Le but de ce projet est d’étudier la spéciation et l’impact des actinides (U, Np, Pu) à différents degrés d’oxydation (+III, +IV, +V et +VI) lors des différentes étapes de développement du champignon dans le but de comprendre leurs mécanismes de transfert et d’accumulation. L’étude portera sur deux champignons : Podospora anserina et Coprinopsis cinerea. Ces deux champignons ont la particularité d’être facilement cultivables dans les conditions de laboratoire et de croître rapidement (une à deux semaines pour l’apparition des sporophores).
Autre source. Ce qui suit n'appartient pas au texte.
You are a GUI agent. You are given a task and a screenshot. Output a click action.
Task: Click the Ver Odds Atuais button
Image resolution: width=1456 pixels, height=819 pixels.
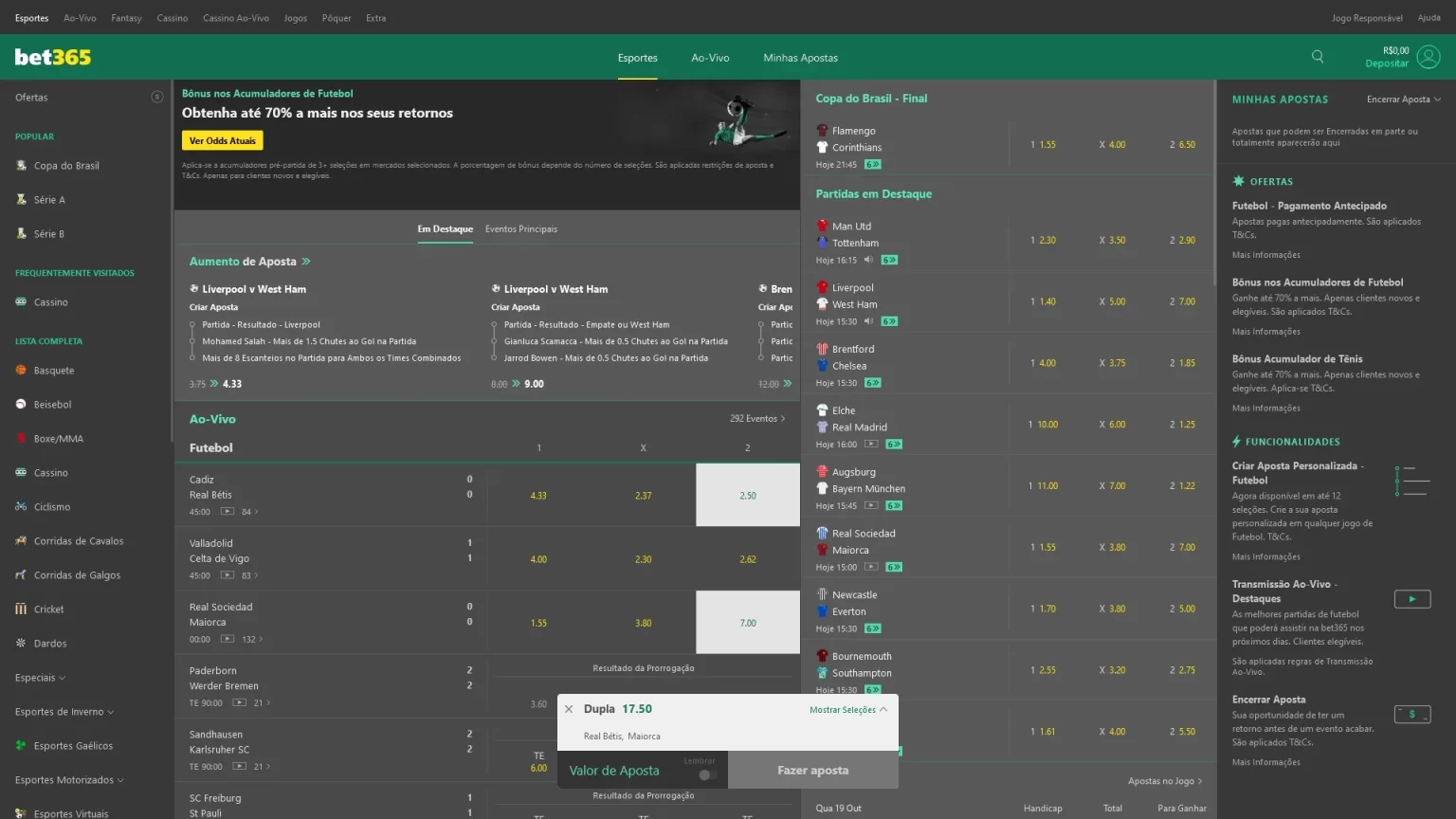pos(223,141)
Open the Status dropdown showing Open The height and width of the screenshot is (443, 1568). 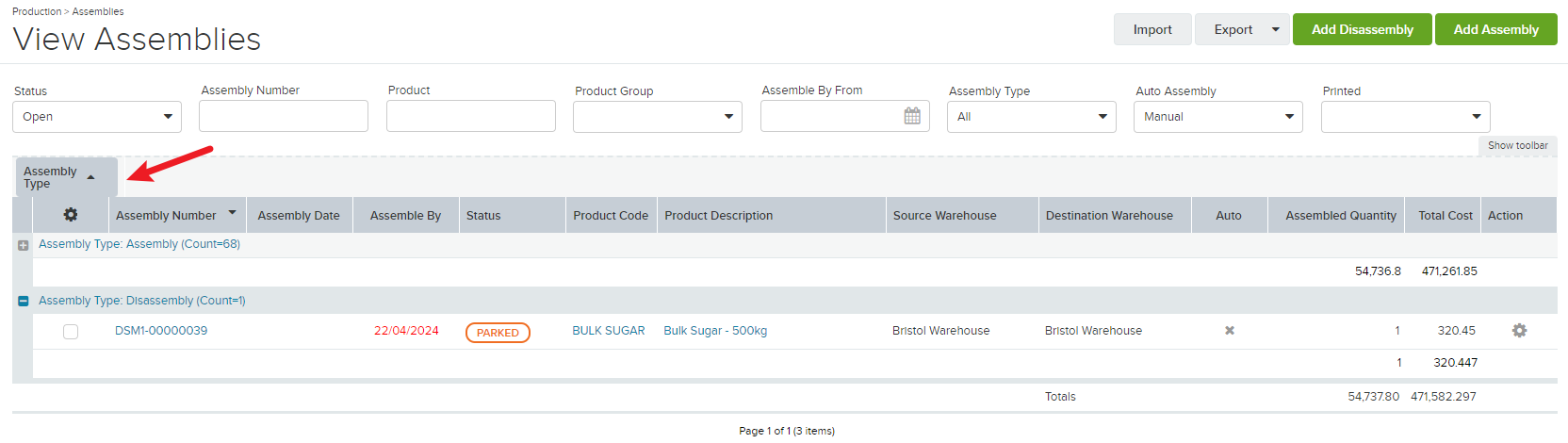[x=97, y=117]
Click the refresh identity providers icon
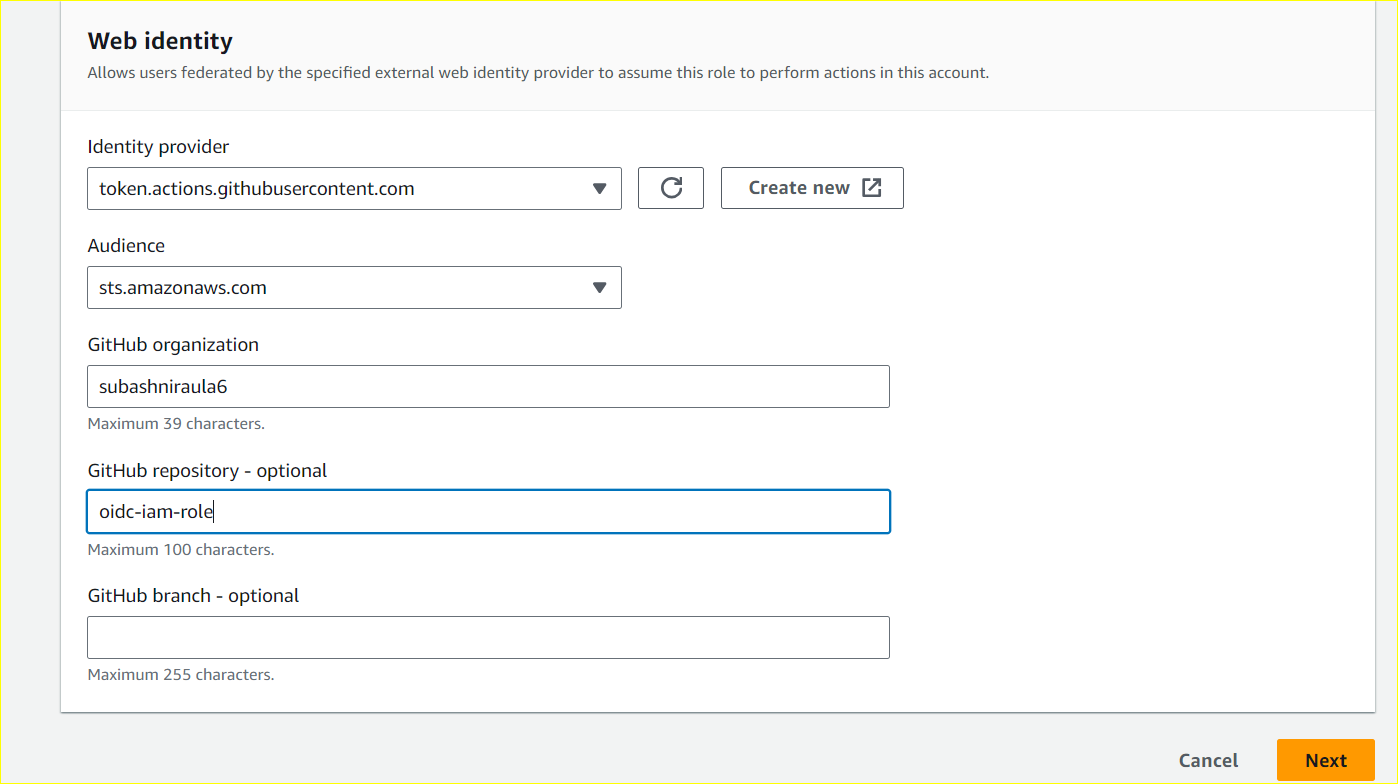This screenshot has height=784, width=1398. pyautogui.click(x=670, y=188)
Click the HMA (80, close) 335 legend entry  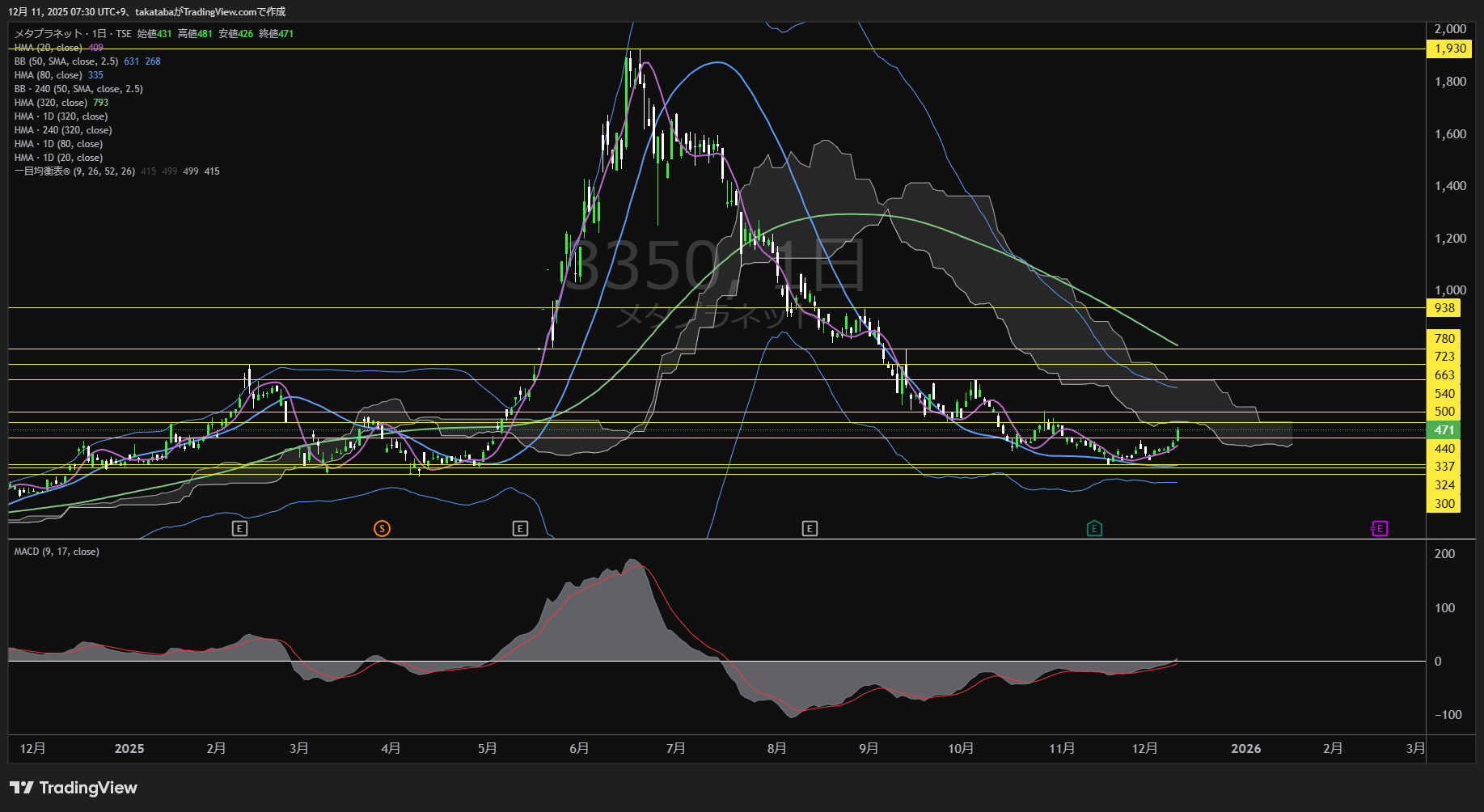point(49,75)
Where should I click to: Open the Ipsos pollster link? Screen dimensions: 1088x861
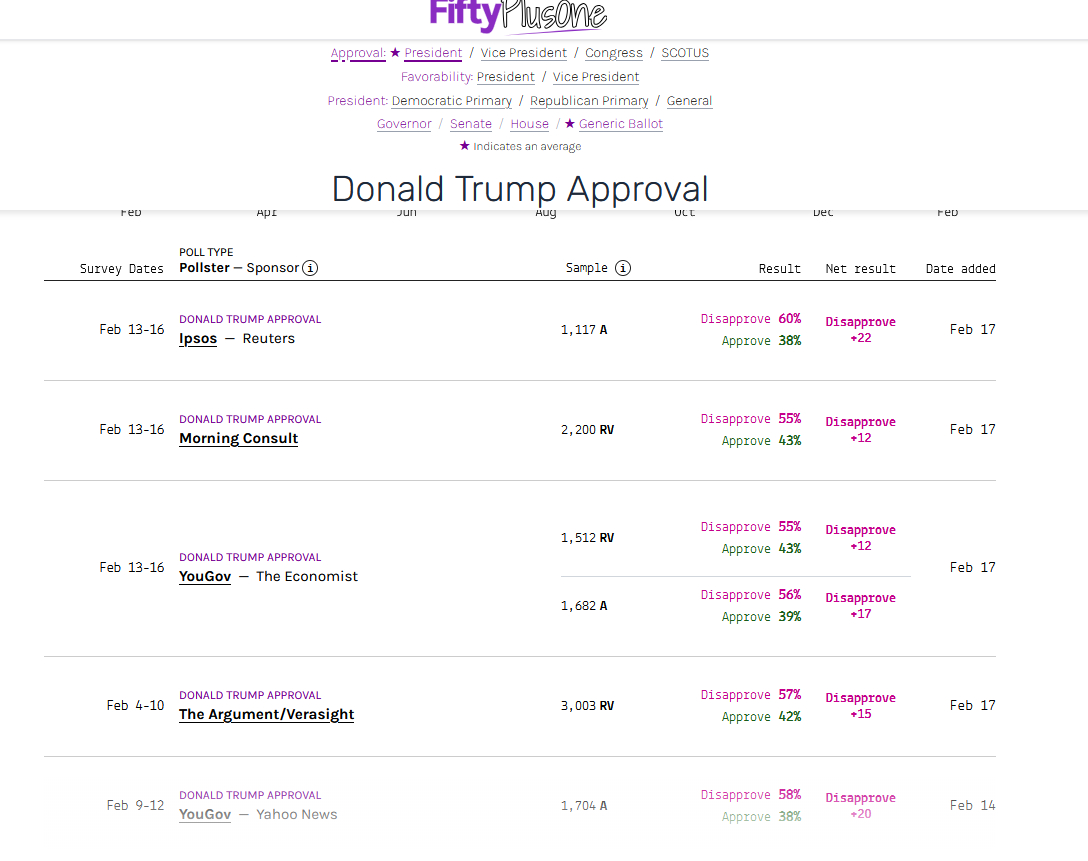click(198, 339)
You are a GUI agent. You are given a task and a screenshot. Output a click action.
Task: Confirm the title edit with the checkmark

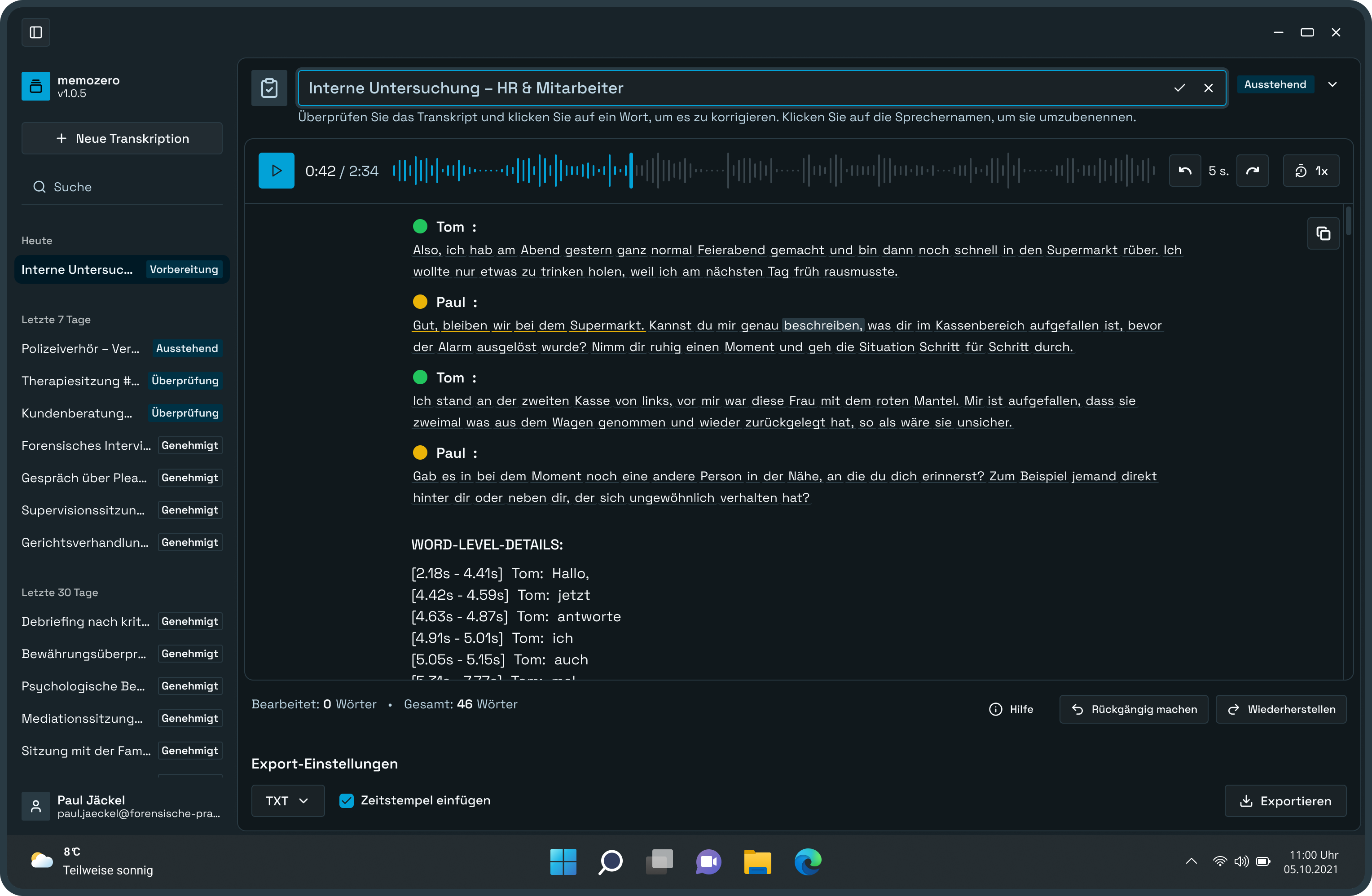tap(1179, 88)
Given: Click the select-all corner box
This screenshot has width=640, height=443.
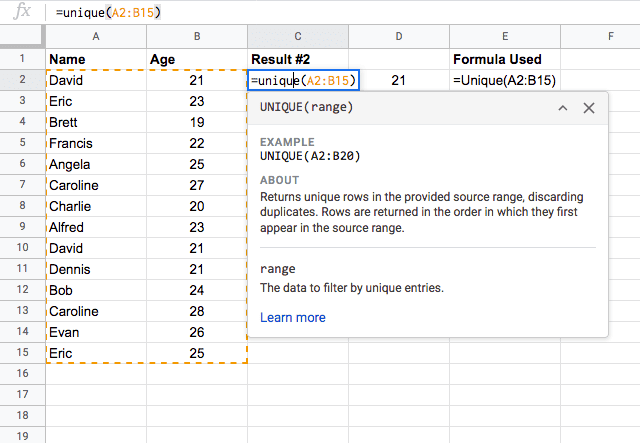Looking at the screenshot, I should pyautogui.click(x=22, y=37).
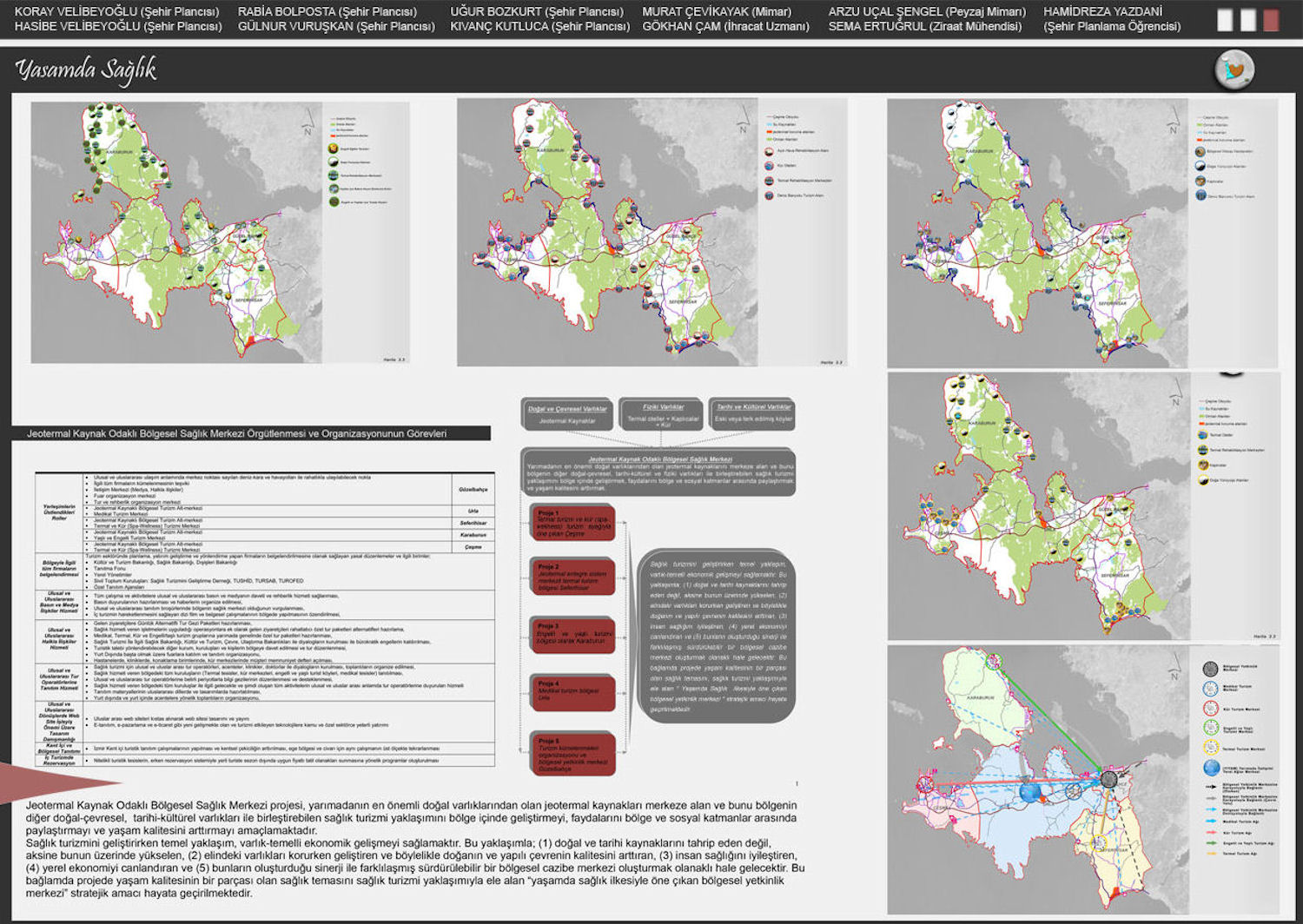
Task: Select the second white page indicator square
Action: [x=1248, y=21]
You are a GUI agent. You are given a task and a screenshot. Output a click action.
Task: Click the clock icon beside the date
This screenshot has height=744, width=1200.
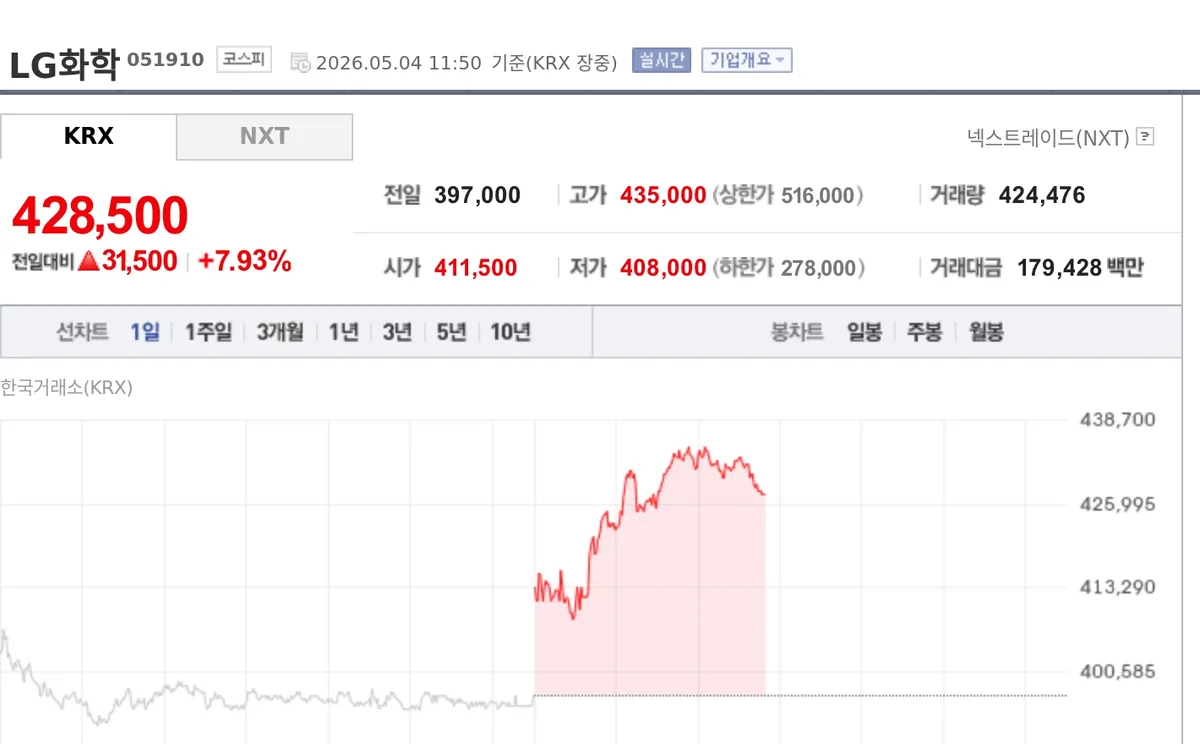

Ils appartiennent à deux embranchements phylogénétiquement éloignés (ascomycètes et basidiomycètes) pouvant permettre une vision plus générale de l’accumulation des actinides par les champignons. De plus, la biochimie de ces champignons et les étapes de développement, particulièrement celles de P. anserina, sont parfaitement maîtrisées par l’un des laboratoires participant à l’étude. En effet, les biologistes du LIED ont une longue expertise de la culture et des expérimentations en mycologie, notamment P. anserina (16-20) mais aussi C. cinerea (21-23).